- _Task requirements_:
Turn the lines from the one holding "Save the condition with SAVE button" through the one holding "Looking at the", both included, into a JSON list of strings with one string per line and no blank lines. Leave the pictures out.

- _Supplied entries_:
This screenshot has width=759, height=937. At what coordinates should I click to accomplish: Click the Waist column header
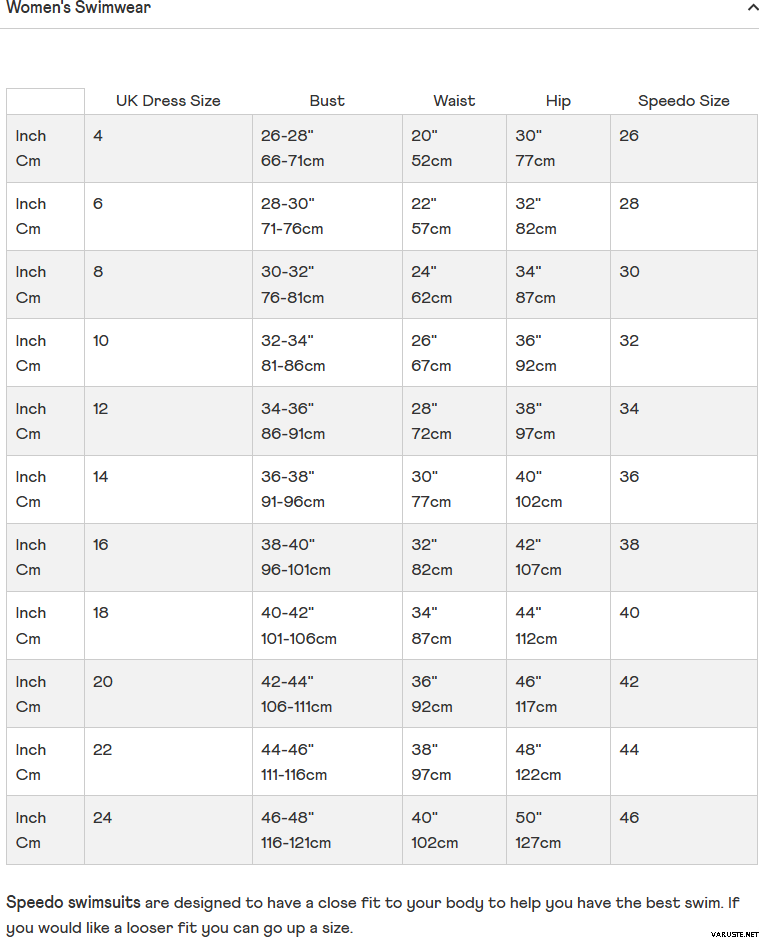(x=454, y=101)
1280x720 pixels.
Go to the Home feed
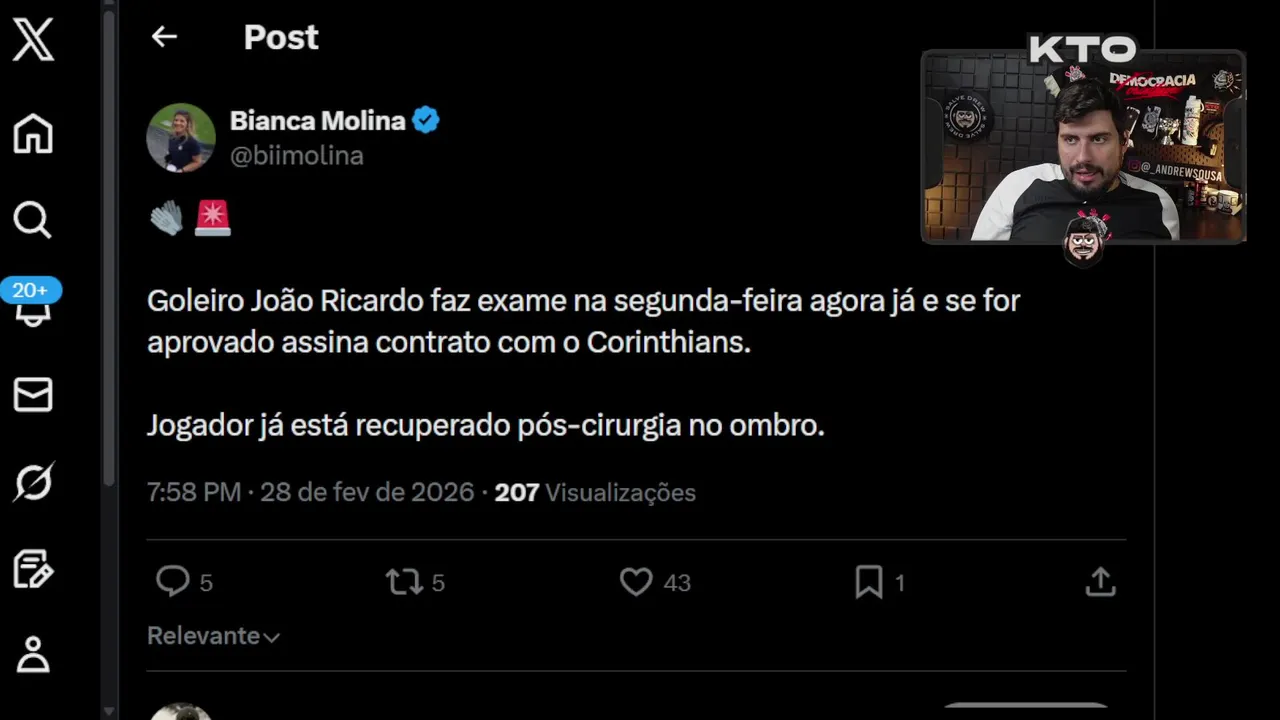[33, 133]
==
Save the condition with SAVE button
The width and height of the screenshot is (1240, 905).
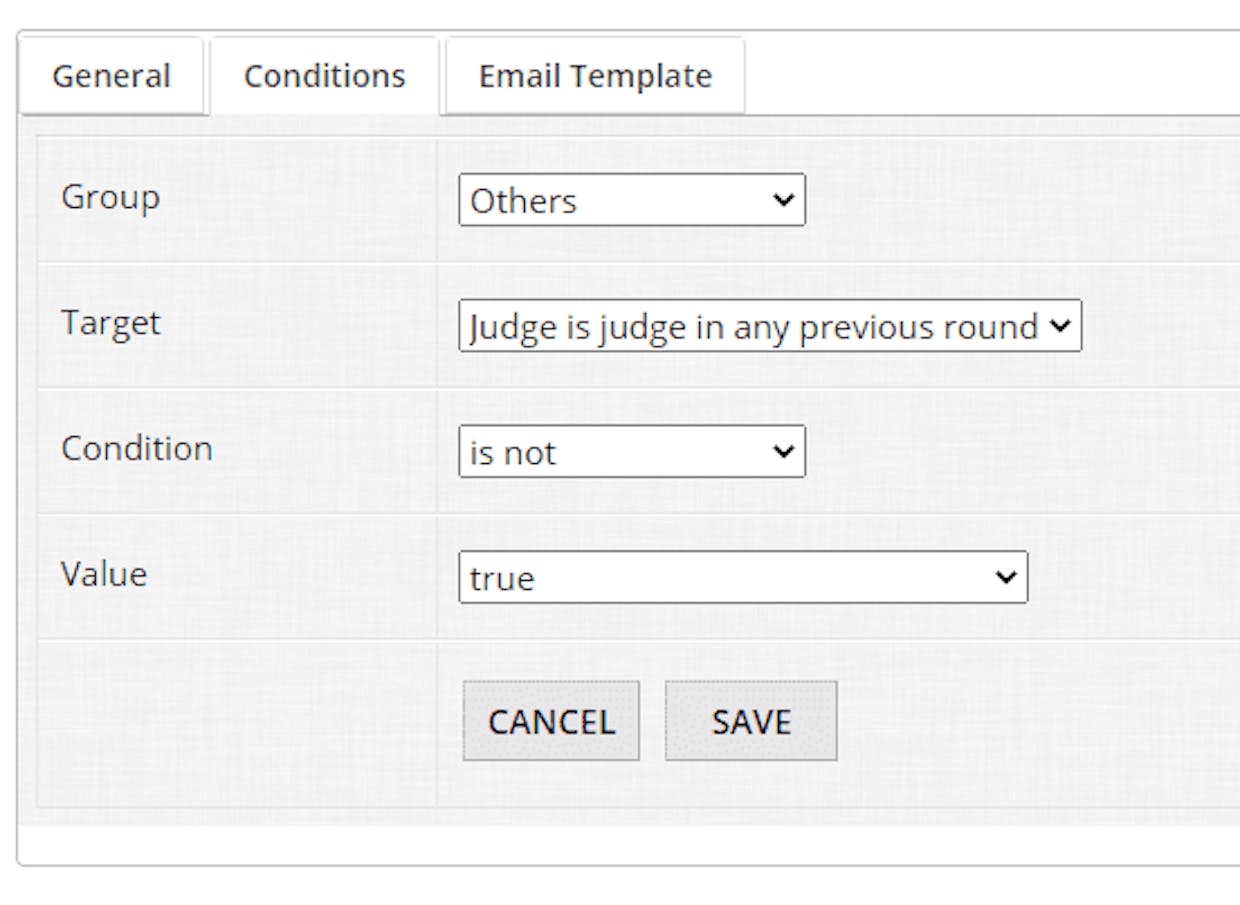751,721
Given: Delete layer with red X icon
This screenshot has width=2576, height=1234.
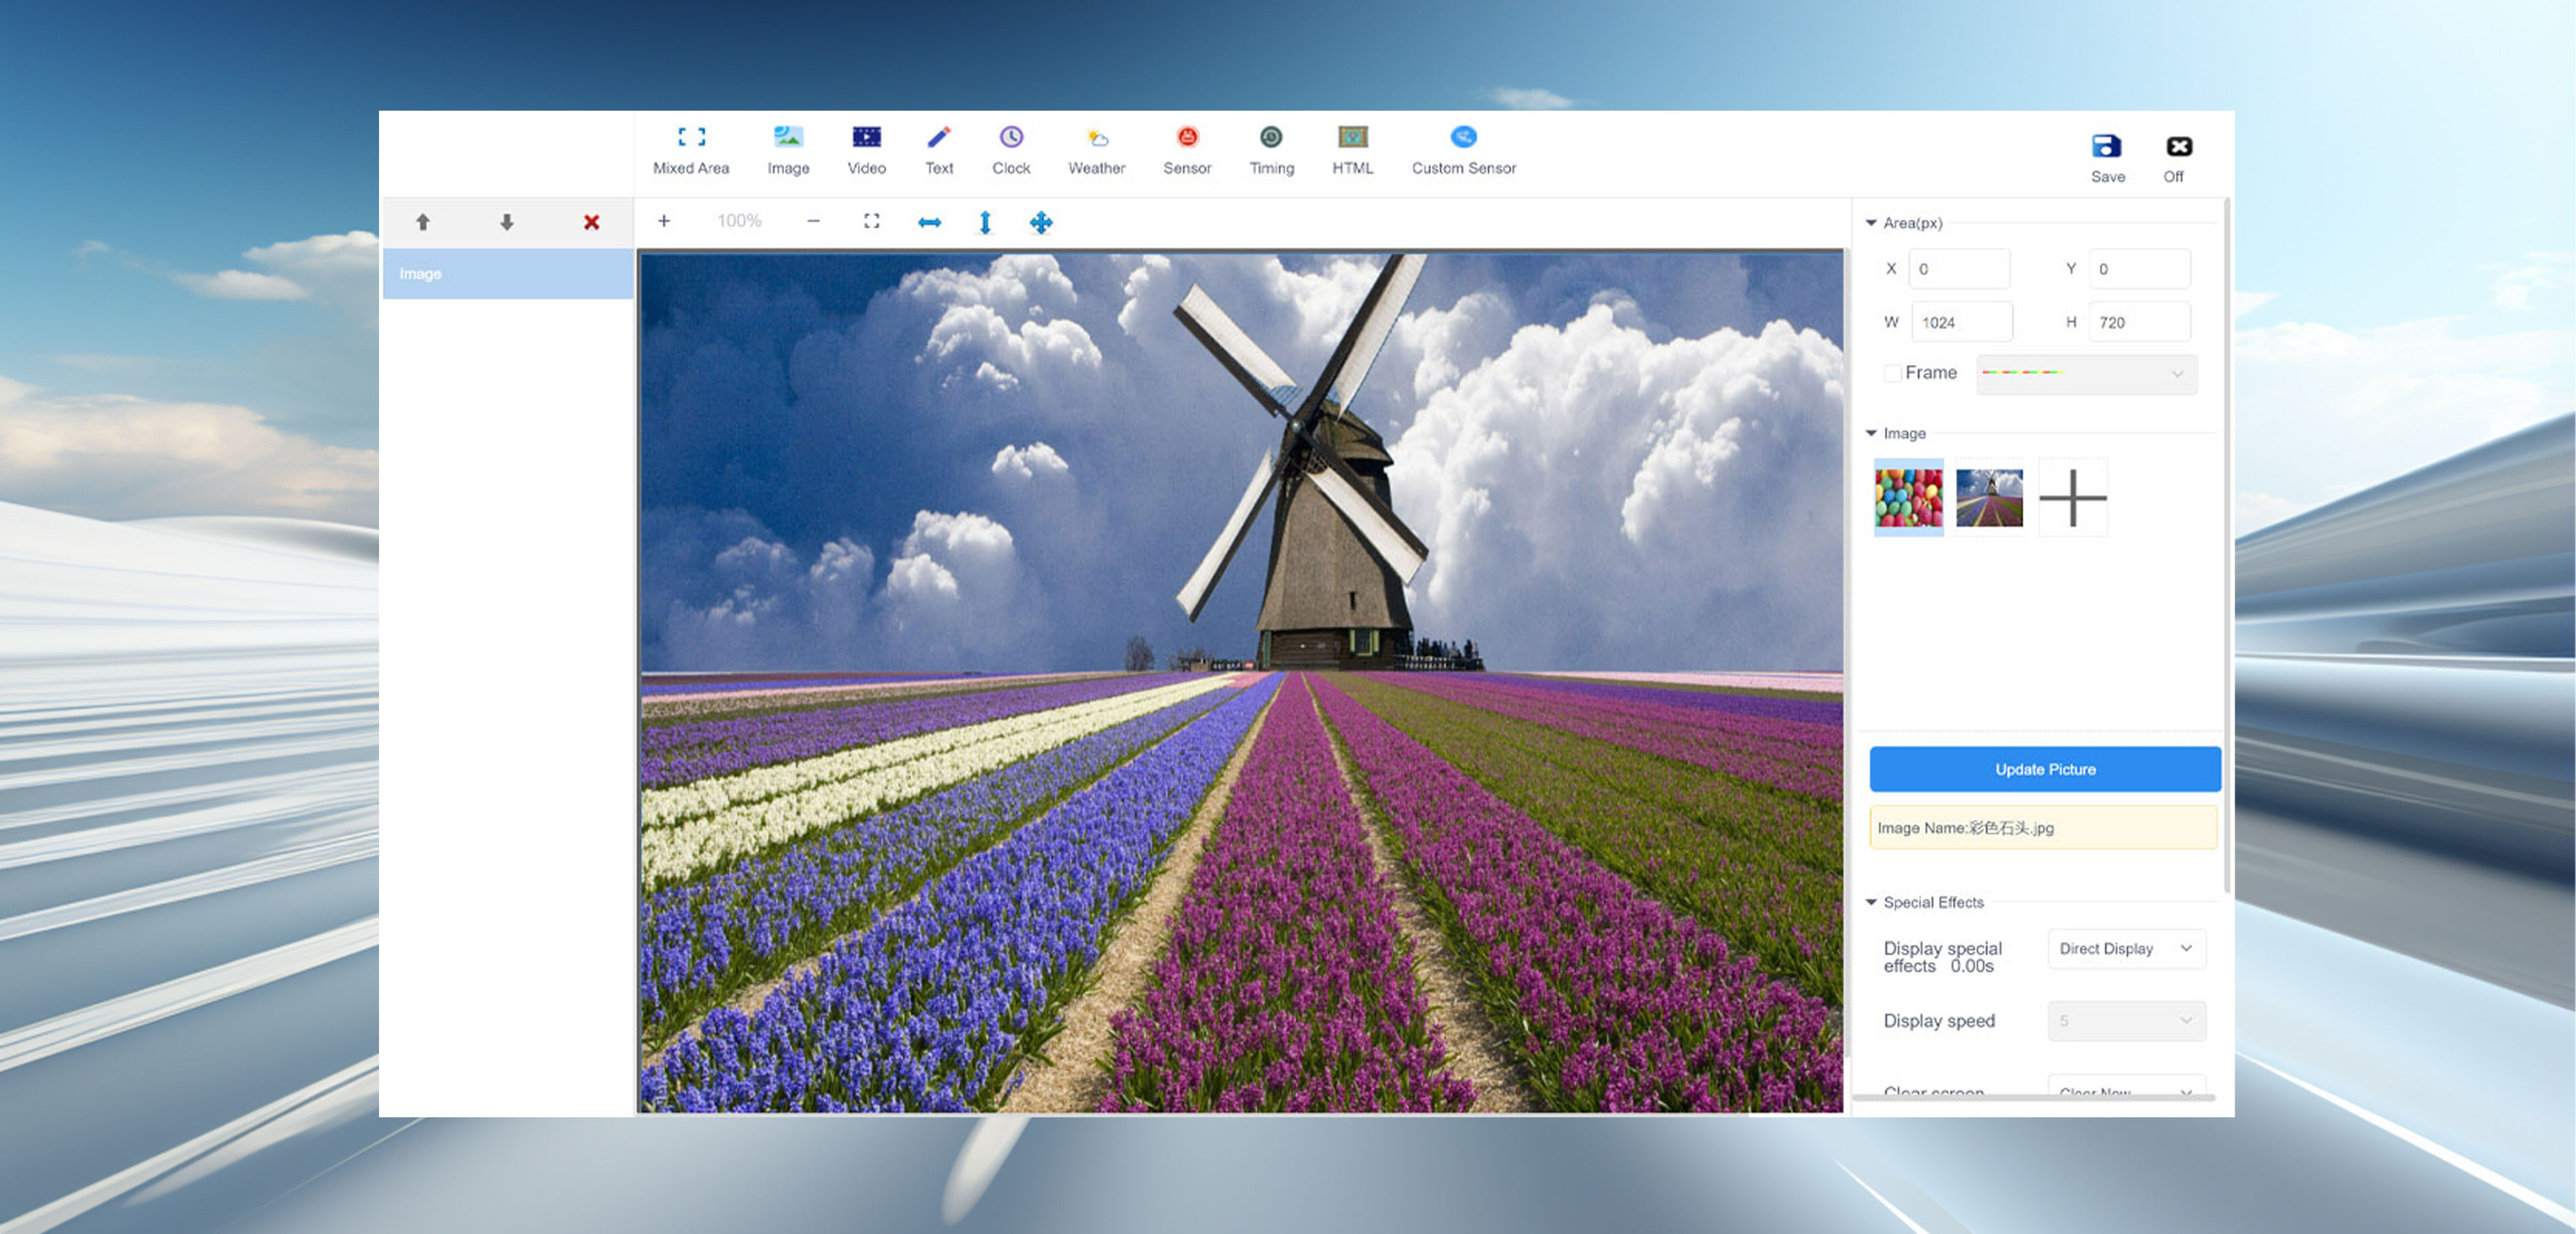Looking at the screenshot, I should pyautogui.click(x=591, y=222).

- _Solution to the problem_:
[
  "Save the condition with SAVE button",
  "The width and height of the screenshot is (1240, 905).",
  "751,721",
  "Given: Delete layer with red X icon",
  "This screenshot has width=2576, height=1234.",
  "Looking at the screenshot, I should pyautogui.click(x=591, y=222)."
]